TASK BRIEF => Would you please copy all of the data exactly, skipping the images?

________________________________________

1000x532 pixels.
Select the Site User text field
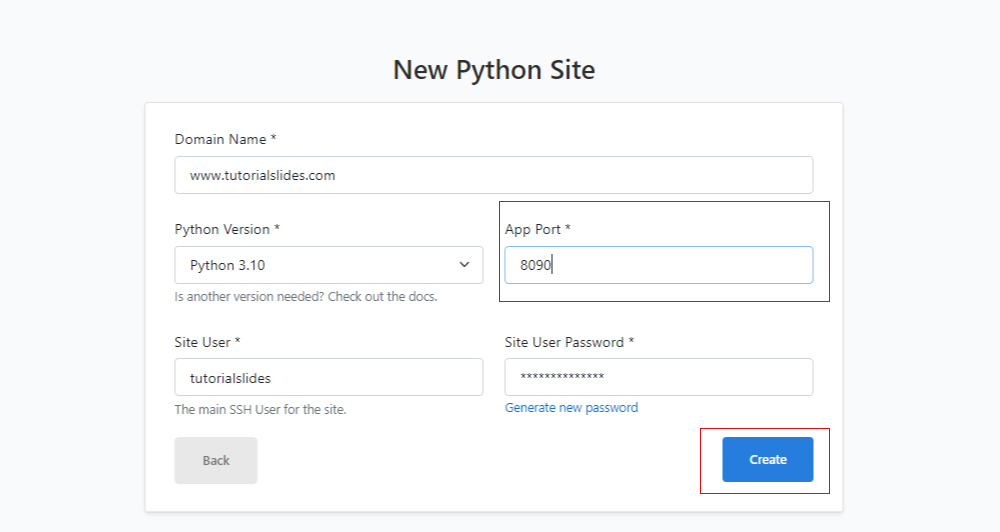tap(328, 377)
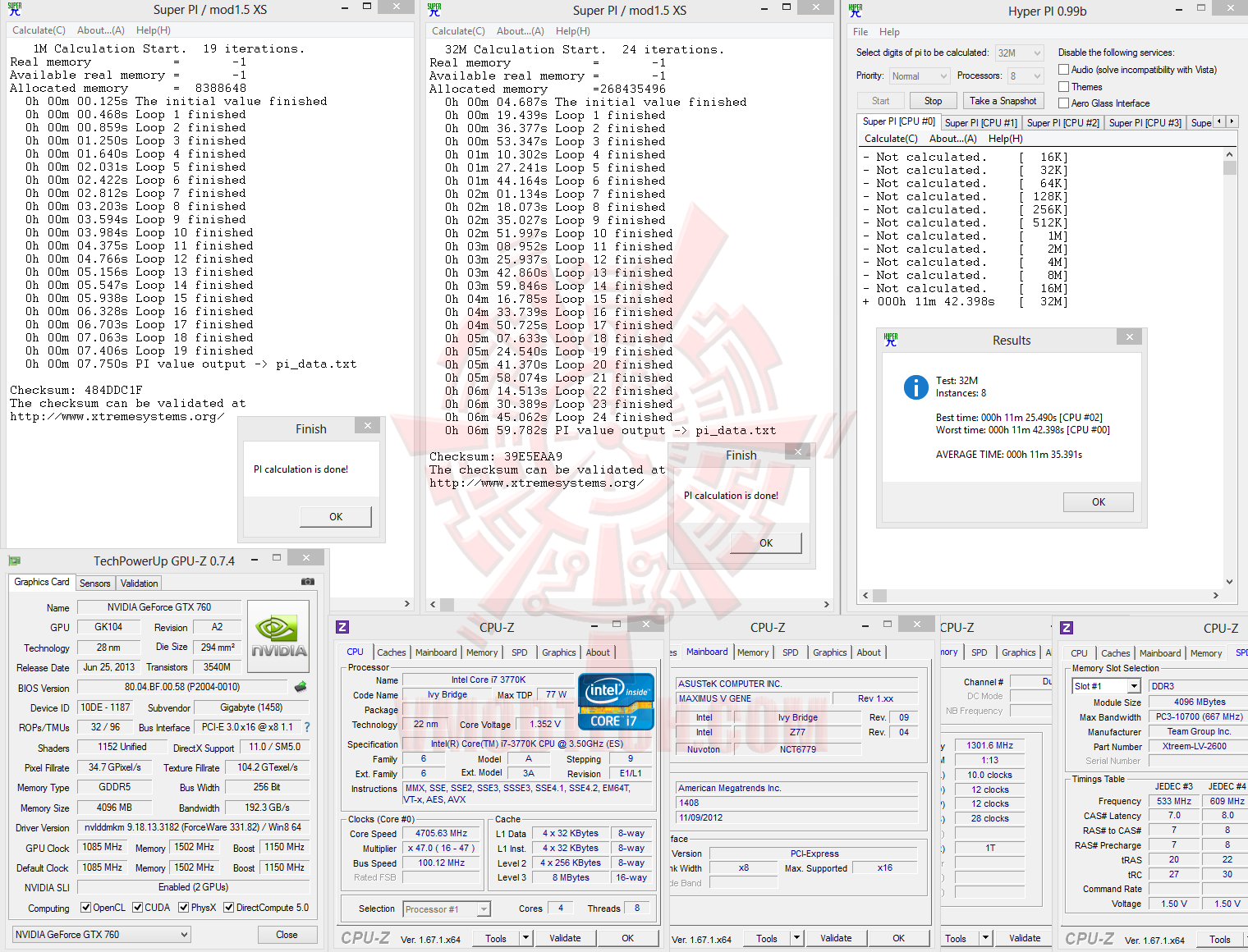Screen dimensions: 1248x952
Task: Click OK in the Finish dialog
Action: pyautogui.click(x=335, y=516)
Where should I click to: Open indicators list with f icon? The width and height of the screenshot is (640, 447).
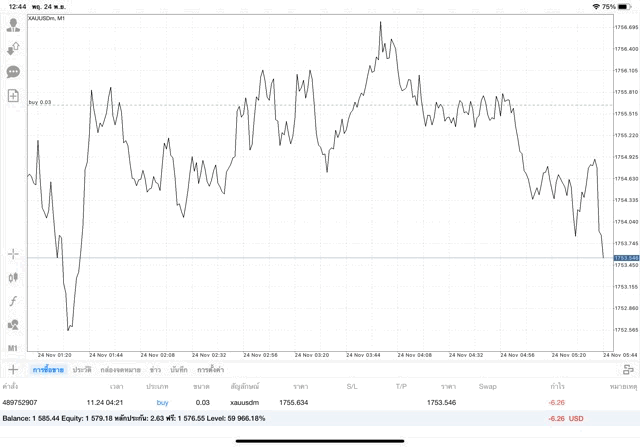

________________________________________

YOUR RESPONSE =>
1000x532 pixels.
Select the Site User text field
tap(328, 377)
Screen dimensions: 1248x952
Task: Click OK in the Finish dialog
Action: pyautogui.click(x=335, y=516)
Where should I click to: Open indicators list with f icon? The width and height of the screenshot is (640, 447).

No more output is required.